Она отметила, что для ознакомления документы предоставляются в открытом виде, но при заказе на копирование материалов следственных дел, фамилии следователей и других участников процесса могут быть закрыты. Госпожа Полянская отметила, что так же действуют в Германии, где архивные законы хорошо проработаны: «В германских архивах я получала все материалы за период войны без всяких ограничений, просматривала их, делала выписки, но не ксерокопировала. А вот когда я заказала копии материалов из архива Штази (Министерство госбезопасности ГДР) про беглецов через берлинскую стену и про немецких диссидентов, то получила ксерокопии, где все фамилии были закрыты белой полоской. Закрыты не только фамилии солдат, стрелявших и убивавших беглецов, но и самих беглецов. Аргумент — мы не знаем, желает ли этот человек, чтобы все знали, что он бежал из ГДР или что он был диссидентом. Иногда оставляли открытыми только имена, так как из контекста было непонятно, о мужчине или о женщине идет речь».

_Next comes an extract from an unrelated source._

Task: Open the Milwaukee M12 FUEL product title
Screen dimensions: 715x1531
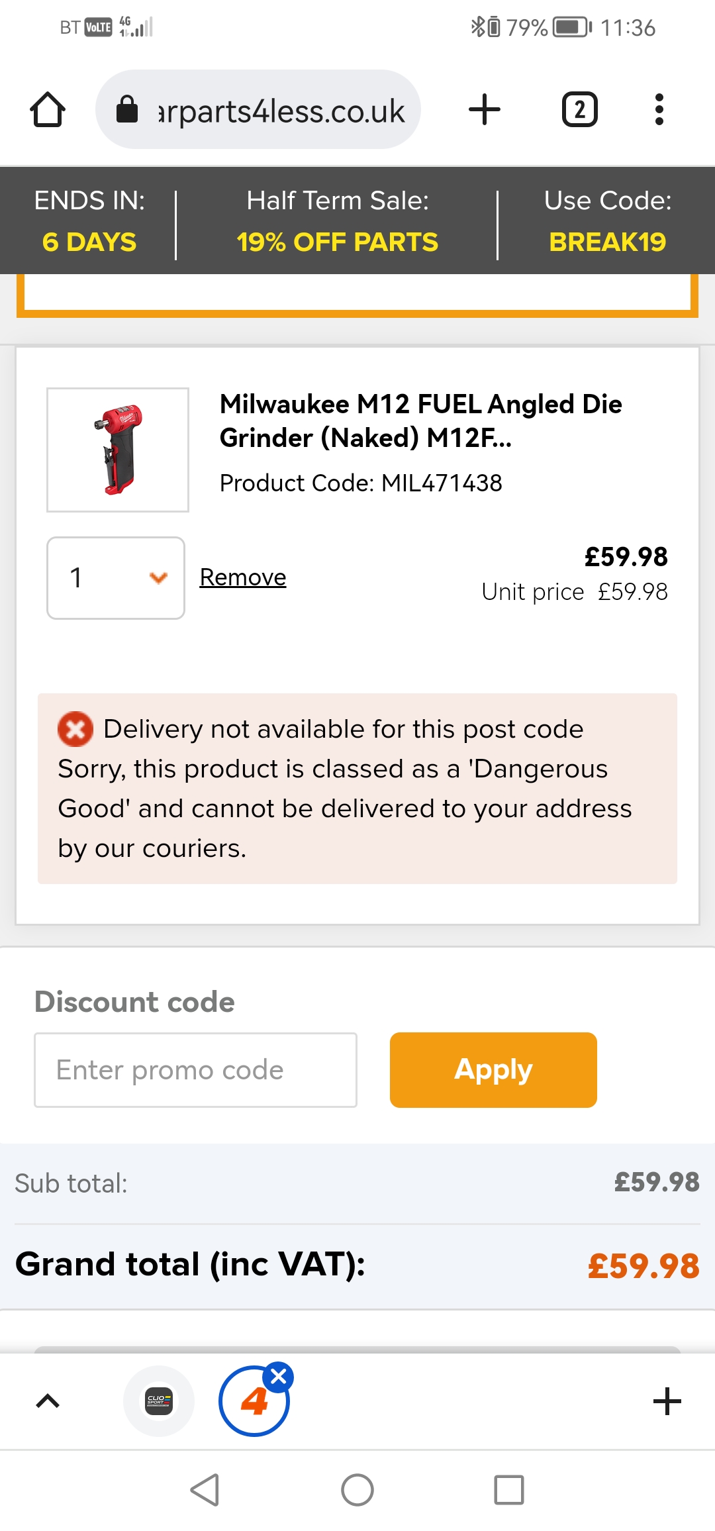Action: [421, 420]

В России же, когда речь заходит об обнародовании информации о сотрудниках НКВД, используется аргумент о том, что у потомков репрессированных может возникнуть желание свести личные счеты с потомками сотрудников органов.

«Однако таких случаев с 1991 года не было»,— отмечает господин Прудовский. Президент РФ Владимир Путин на встрече с членами СПЧ в декабре 2019 года также предостерег от беспрепятственного доступа к архивам: «Мы знаем, как работал НКВД в 1930-е годы, и не всегда родственникам, может быть, будет приятно открыть дела своих предков».